КОРОТКОЕ ЗАДАНИЕ — Продолжите отрывок о сдаче кандидатских экзаменов, начав сразу после его последнего предложения.

ОТРЫВОК —
^^^^

Гл. 22 Кандидатские истории

Роберт Ридель
       Один из кандидатских экзаменов сдан,
               надо "отметить".               


                Глава 22
                «КАНДИДАТСКИЕ» ИСТОРИИ

   К концу шестидесятых  у меня собралось достаточно материала для диссертации, их уже стали растаскивать, а я всё тянул - останавливала необходимость сдачи так называемого «кандидатского минимума», куда входили три экзамена –   иностранный язык,  специальность и марксистско-ленинская философия.  На подготовку к ним нужно было время, а его не хватало – мы работали над проектами сразу нескольких крупных разрезов.

   Но надо было  что-то делать, и я между делом занялся этой проблемой.
 
   В качестве «иностранного языка» я выбрал немецкий. В детстве  у нас в семье  говорили по-немецки. Но во время войны семью разбросали, родители были в трудармии, я - в детских домах. С мамой я встретился только через десять лет. И за эти годы свой домашний немецкий я успел  забыть. Да он бы мало помог –  дома говорили на поволжском диалекте, «замороженном»  с екатерининских времён.

   В школе нам преподавали немецкий язык, но формально, больше упирали  на грамматику. А в карагандинском институте «язык» у нас вела  старушка, бывшая переводчица генерального штаба, только что освободившаяся из лагеря. Она не столько учила нас «языку», сколько сама училась у нас горняцкой терминологии.
 
      Пришлось пойти на курсы немецкого языка, после которых я этот экзамен сдал.
 
      Много проблем было с экзаменом по марксистско-ленинской философии - и потому что тема бесконечна, и потому что «партийные» постулаты приходилось заучивать наизусть - они не всегда были в ладу с логикой.

   При Карагандинском горкоме коммунистической партии существовал так называемый  «Дом политпросвещения», занимавший целое здание. Он занимался различными формами пропаганды, одной из которых был «Университет марксизма-ленинизма». Желающих в нём учиться, видимо, не хватало, потому что в местной газете появилось объявление, приглашавшее в этот «университет»  и сообщавшее, что
окончившие его получат документ о сдаче кандидатского экзамена по марксистско-ленинской философии.

^^^^

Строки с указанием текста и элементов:
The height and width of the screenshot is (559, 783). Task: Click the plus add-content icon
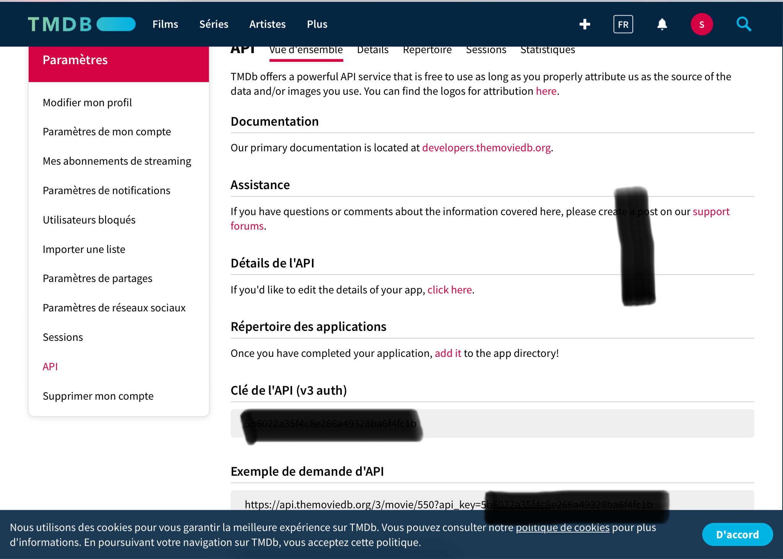(x=585, y=24)
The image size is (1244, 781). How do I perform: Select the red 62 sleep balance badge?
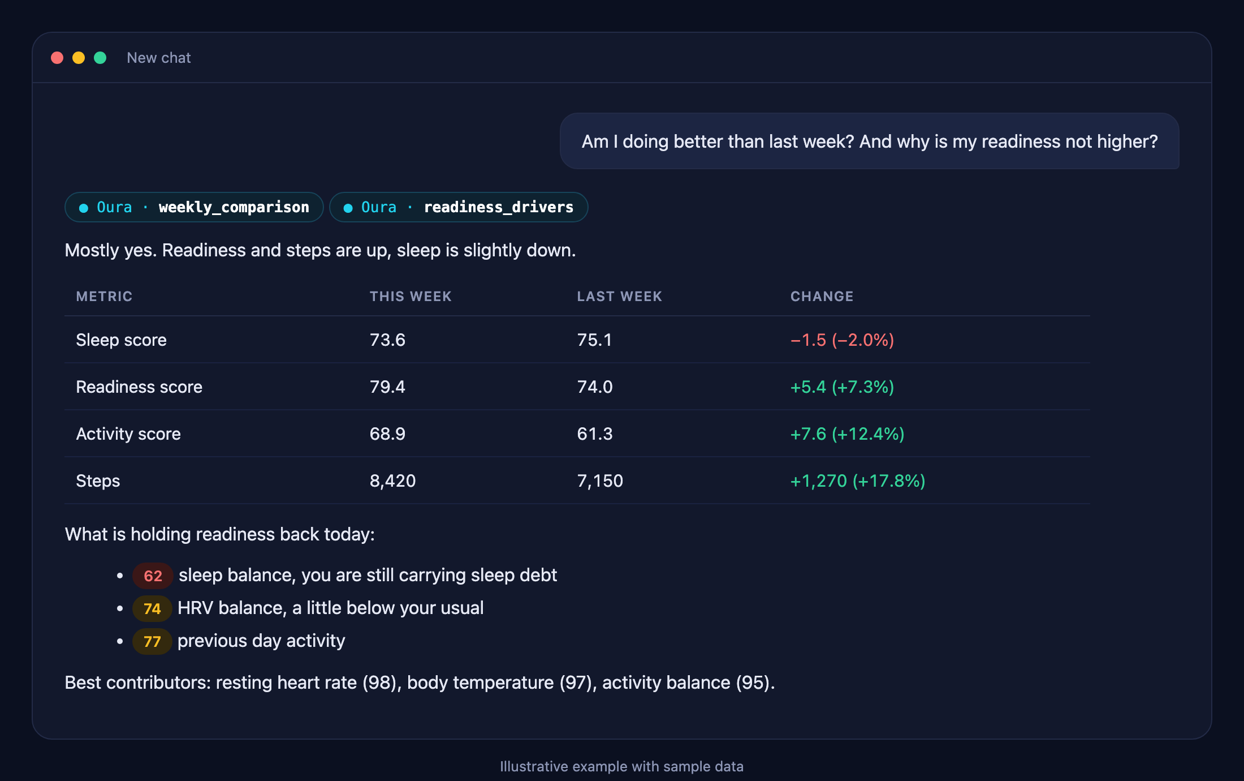(x=153, y=576)
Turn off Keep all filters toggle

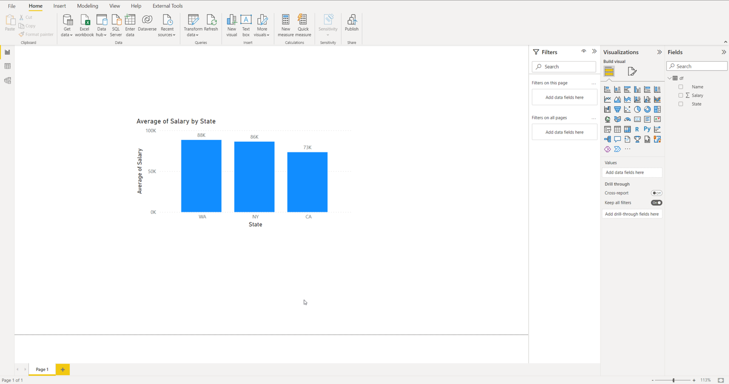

^^^^

ОТВЕТ —
    Желающих получить такой документ набралось достаточно. На занятия в этот «университет» мы ходили в течение двух лет (я, правда, не очень регулярно).
 
   Закончив курс и сдав выпускные экзамены, мы получили удостоверение об окончании Карагандинского университета марксизма-ленинизма.

- А где документ о сдаче кандидатского экзамена, который нам обещали? - спросили мы.

   Нам ответили:

- Обещать такое не имели права.

   Получается, что нас обманули.

   Самые активные из нас (все «партейные») отправились в горком партии добиваться правды, устроили скандал.  И горком приказал устроить ещё один экзамен, теперь уже по кандидатскому минимуму.

   От повторного экзамена многие отказались. Нас, смельчаков, желавших его сдавать, набралось десять человек.

   Из преподавателей разных институтов создали экзаменационную комиссию, назначили дату экзамена.

   Я взял отпуск без содержания, стал усиленно готовиться.   В назначенный день мы собрались перед кабинетом, где принимали  экзамен.

   Вызывали поочереди. Оценок не показывали, и каждый выходивший с облегчением говорил, что на всё ответил (что оценка положительная, никто не сомневался).

    Вызвали и меня. На первые два вопроса я ответил, сослался на первоисточники. Сложнее было с третьим вопросом, который звучал просто и скромно: «Антропологический принцип философии». Я попытался раскрыть эту тему, сказал, что понятие предложено Фейербахом, рассказал, что читал о ней в письмах Чернышевского и в одной из заметок Ленина в «Философских тетрадях»  (том этих «тетрадей» я купил, готовясь к экзаменам). Но тема была такой обширной...

   Экзамен закончился, и мы с волнением ждали результатов, но экзаменационная комиссия всё не выходила – за дверью долго совещались. Наконец, к нам вышла председатель комиссии и огласила оценки.  Слушали мы её в мёртвой тишине, и легко понять почему – все оценки были отрицательные. И только дойдя до моей фамилии, она сказала: «Удовлетворительно».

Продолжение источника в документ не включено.